(DATA PROVIDED):
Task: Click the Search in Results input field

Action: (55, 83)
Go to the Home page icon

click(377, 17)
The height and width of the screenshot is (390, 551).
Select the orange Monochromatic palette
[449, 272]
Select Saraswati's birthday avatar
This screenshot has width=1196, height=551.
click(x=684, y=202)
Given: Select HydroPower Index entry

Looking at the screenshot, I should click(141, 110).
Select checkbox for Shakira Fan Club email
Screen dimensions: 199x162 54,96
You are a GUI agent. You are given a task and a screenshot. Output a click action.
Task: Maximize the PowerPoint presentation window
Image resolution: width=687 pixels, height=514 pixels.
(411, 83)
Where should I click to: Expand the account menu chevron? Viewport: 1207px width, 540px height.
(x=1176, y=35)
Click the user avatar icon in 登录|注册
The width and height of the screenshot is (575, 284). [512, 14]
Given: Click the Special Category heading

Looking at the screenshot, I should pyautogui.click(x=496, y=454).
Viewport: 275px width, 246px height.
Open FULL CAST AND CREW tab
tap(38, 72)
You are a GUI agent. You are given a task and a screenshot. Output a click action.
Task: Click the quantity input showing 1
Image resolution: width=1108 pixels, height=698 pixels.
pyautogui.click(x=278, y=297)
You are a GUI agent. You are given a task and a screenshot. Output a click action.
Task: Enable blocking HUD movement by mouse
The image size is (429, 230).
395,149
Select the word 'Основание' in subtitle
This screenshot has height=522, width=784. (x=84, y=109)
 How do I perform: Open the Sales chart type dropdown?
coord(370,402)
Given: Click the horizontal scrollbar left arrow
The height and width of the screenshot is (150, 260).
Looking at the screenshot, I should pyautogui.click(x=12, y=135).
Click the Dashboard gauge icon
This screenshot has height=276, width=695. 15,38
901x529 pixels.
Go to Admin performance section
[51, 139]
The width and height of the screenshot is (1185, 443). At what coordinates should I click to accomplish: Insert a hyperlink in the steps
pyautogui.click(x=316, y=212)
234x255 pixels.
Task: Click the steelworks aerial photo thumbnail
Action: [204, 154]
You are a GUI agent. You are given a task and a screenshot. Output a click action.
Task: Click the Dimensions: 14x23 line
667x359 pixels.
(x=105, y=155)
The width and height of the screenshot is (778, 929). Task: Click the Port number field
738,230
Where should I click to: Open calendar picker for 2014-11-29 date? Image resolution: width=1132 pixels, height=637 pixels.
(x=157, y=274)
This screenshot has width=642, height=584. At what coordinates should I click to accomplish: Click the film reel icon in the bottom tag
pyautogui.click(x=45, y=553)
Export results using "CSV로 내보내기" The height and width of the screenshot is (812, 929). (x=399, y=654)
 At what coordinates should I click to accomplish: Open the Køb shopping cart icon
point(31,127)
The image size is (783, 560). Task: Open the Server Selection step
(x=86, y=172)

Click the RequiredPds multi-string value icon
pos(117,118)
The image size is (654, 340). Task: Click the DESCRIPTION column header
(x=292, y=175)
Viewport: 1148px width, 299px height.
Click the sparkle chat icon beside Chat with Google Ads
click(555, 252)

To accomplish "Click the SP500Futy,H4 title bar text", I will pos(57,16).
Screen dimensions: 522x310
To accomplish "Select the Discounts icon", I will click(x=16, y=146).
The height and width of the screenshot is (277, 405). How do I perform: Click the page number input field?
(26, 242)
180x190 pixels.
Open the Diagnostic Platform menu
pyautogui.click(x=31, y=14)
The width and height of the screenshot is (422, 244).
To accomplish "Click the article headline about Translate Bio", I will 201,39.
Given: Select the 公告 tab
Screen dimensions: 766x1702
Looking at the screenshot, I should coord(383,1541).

(ACTIVITY): The whole listing above should be copied out exactly, line by line.

(TASK SOLUTION):
Task: Click the Search in Results input field

Action: (55, 83)
Go to the Home page icon

click(377, 17)
The height and width of the screenshot is (390, 551).
Select the orange Monochromatic palette
[449, 272]
Select Saraswati's birthday avatar
This screenshot has width=1196, height=551.
click(x=684, y=202)
Given: Select HydroPower Index entry

Looking at the screenshot, I should click(141, 110).
Select checkbox for Shakira Fan Club email
Screen dimensions: 199x162 54,96
You are a GUI agent. You are given a task and a screenshot. Output a click action.
Task: Maximize the PowerPoint presentation window
Image resolution: width=687 pixels, height=514 pixels.
(411, 83)
Where should I click to: Expand the account menu chevron? Viewport: 1207px width, 540px height.
(x=1176, y=35)
Click the user avatar icon in 登录|注册
The width and height of the screenshot is (575, 284). [512, 14]
Given: Click the Special Category heading

Looking at the screenshot, I should pyautogui.click(x=496, y=454).
Viewport: 275px width, 246px height.
Open FULL CAST AND CREW tab
tap(38, 72)
You are a GUI agent. You are given a task and a screenshot. Output a click action.
Task: Click the quantity input showing 1
Image resolution: width=1108 pixels, height=698 pixels.
pyautogui.click(x=278, y=297)
You are a GUI agent. You are given a task and a screenshot. Output a click action.
Task: Enable blocking HUD movement by mouse
The image size is (429, 230).
395,149
Select the word 'Основание' in subtitle
This screenshot has height=522, width=784. (x=84, y=109)
 How do I perform: Open the Sales chart type dropdown?
coord(370,402)
Given: Click the horizontal scrollbar left arrow
The height and width of the screenshot is (150, 260).
Looking at the screenshot, I should pyautogui.click(x=12, y=135).
Click the Dashboard gauge icon
This screenshot has height=276, width=695. 15,38
901x529 pixels.
Go to Admin performance section
[51, 139]
The width and height of the screenshot is (1185, 443). At what coordinates should I click to accomplish: Insert a hyperlink in the steps
pyautogui.click(x=316, y=212)
234x255 pixels.
Task: Click the steelworks aerial photo thumbnail
Action: [204, 154]
You are a GUI agent. You are given a task and a screenshot. Output a click action.
Task: Click the Dimensions: 14x23 line
667x359 pixels.
(x=105, y=155)
The width and height of the screenshot is (778, 929). Task: Click the Port number field
738,230
Where should I click to: Open calendar picker for 2014-11-29 date? Image resolution: width=1132 pixels, height=637 pixels.
(x=157, y=274)
This screenshot has width=642, height=584. At what coordinates should I click to accomplish: Click the film reel icon in the bottom tag
pyautogui.click(x=45, y=553)
Export results using "CSV로 내보내기" The height and width of the screenshot is (812, 929). (x=399, y=654)
 At what coordinates should I click to accomplish: Open the Køb shopping cart icon
point(31,127)
The image size is (783, 560). Task: Open the Server Selection step
(x=86, y=172)

Click the RequiredPds multi-string value icon
pos(117,118)
The image size is (654, 340). Task: Click the DESCRIPTION column header
(x=292, y=175)
Viewport: 1148px width, 299px height.
Click the sparkle chat icon beside Chat with Google Ads
click(555, 252)

To accomplish "Click the SP500Futy,H4 title bar text", I will pos(57,16).
Screen dimensions: 522x310
To accomplish "Select the Discounts icon", I will click(x=16, y=146).
The height and width of the screenshot is (277, 405). How do I perform: Click the page number input field?
(26, 242)
180x190 pixels.
Open the Diagnostic Platform menu
pyautogui.click(x=31, y=14)
The width and height of the screenshot is (422, 244).
To accomplish "Click the article headline about Translate Bio", I will 201,39.
Given: Select the 公告 tab
Screen dimensions: 766x1702
Looking at the screenshot, I should coord(383,1541).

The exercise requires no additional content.